17 comments to 1DX II Automatic Selection AF at Sunrise…

  • avatar Giovanni Frescura

    Thanks a lot.
    I bought also your actions and mp3 tips…very ok; do you will do more ?

  • avatar Arthur Morris/BIRDS AS ART

    Thanks Bill. I will try to confirm that. a

  • avatar Scott Borowy


    Perhaps you had the camera ready in your Wheeleez cart and were in transit to your destination? It may not have been worth the energy investment to get out your tripod for this particular shot.


  • avatar Bill Richardson

    Question and comment. Does the new guide rely on post processing using the Canon software rather than ACR?
    Comment: The Neat Image trial version is pretty worthless and misleading. It is so constrained that it does not give a good impression of what Neat Image is capable of.

    • avatar Arthur Morris/BIRDS AS ART

      Constrained in what way? My understanding is that it is a fully functional version… a

      • avatar Bill Richardson

        No, it is terrible.
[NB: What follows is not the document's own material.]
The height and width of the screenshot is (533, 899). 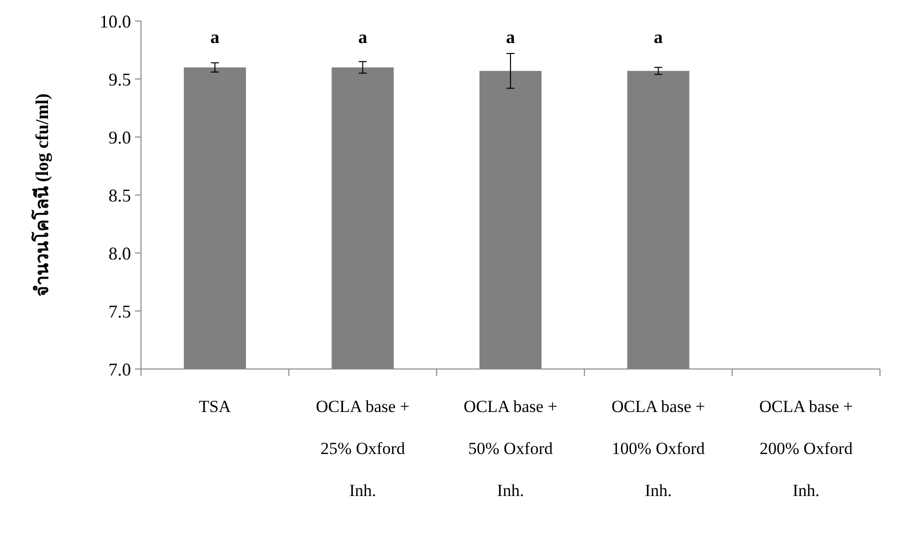 What do you see at coordinates (120, 80) in the screenshot?
I see `y-tick-label: 9.5` at bounding box center [120, 80].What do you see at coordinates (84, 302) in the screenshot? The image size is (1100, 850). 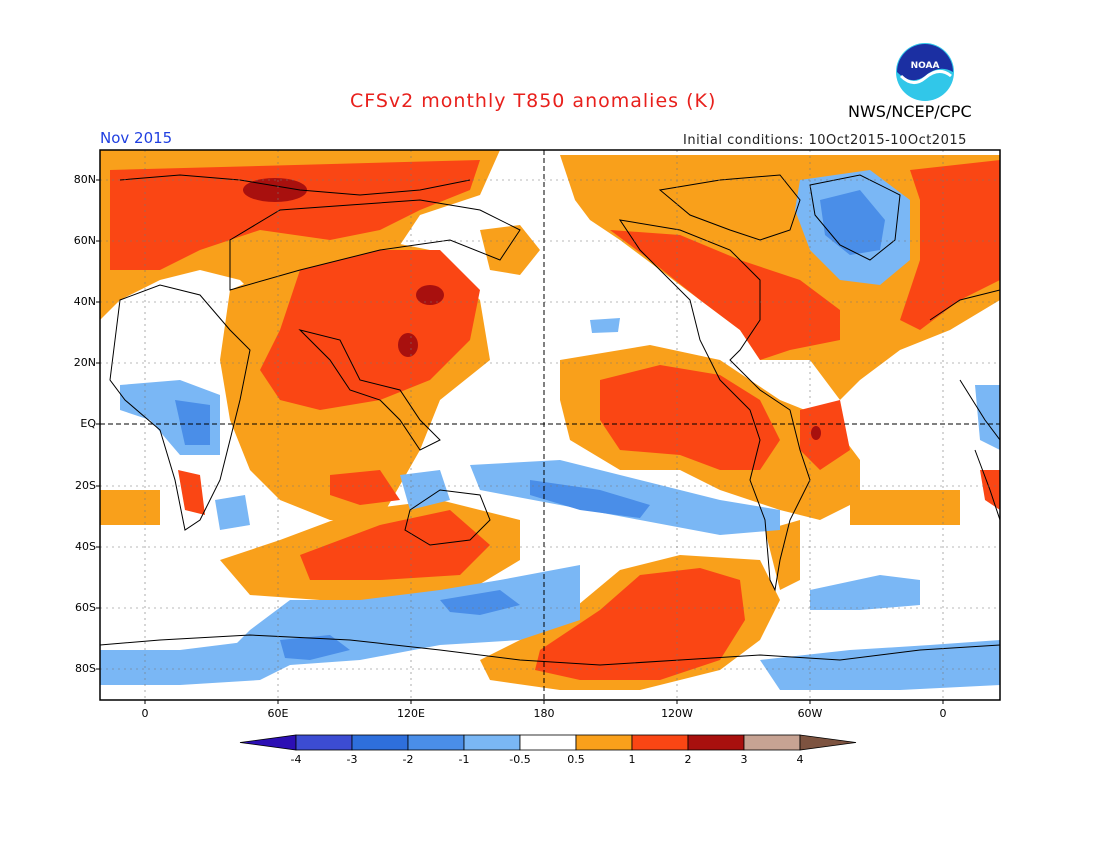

Limited to 8 bit and tiny images which were hard to evaluate. It also would not let me create profiles. I bought it despite the trial version

  • avatar Warren Robb

    One of my favorite images from last year’s Ft. Desoto IPT is of the sun rising over St. Petersburg taken from the south end of the island, probably very near to where today’s fantastic image was captured. I think you were hand holding in order to have the freedom to move latterly to adjust for the pelican’s flight path in relation to the fixed break in the overcast. Also, hand holding earlier in the day is easier than after a long day of shooting. Nice work!

    • avatar Arthur Morris/BIRDS AS ART

      Hi Warren,

      This one was made near East Beach. Glad that you liked. Good try on the tripod bit but no cigar.


  • avatar Arthur Morris/BIRDS AS ART

    Johann and MR, The original caption was a total screw-up on my part 🙂 I fixed everything at 9:42am. Thanks for getting my attention!


  • avatar Patrick Sparkman

    Look at you hand holding the 600…with a teleconvertor no less! Well done. I like the off center composition.

  • avatar MR

    Hi Art,
    I was also a bit confused for a while – caption refers to Morro Bay and Centre Point/Expand AF.

  • avatar Johann Mey

    Is there not an error. Caption refers to the 1DX II, but under photo refers 7DmkII?

  • avatar Giovanni

    I bought noise reduction guide of Arash and your (and Arash) DDp guide.
    In your new guide are inside any information just in the other ?
    Is it only an upgrade or all new ?
    Is something older is inside is possible a discount for “uppgrade ” ?

    • avatar Arthur Morris/BIRDS AS ART

      HI G,

      The new guide is just that, all new. And sorry, no upgrade discounts. But updates, as the one coming soon for the DPP 4 RAW Conversion Guide, are always free.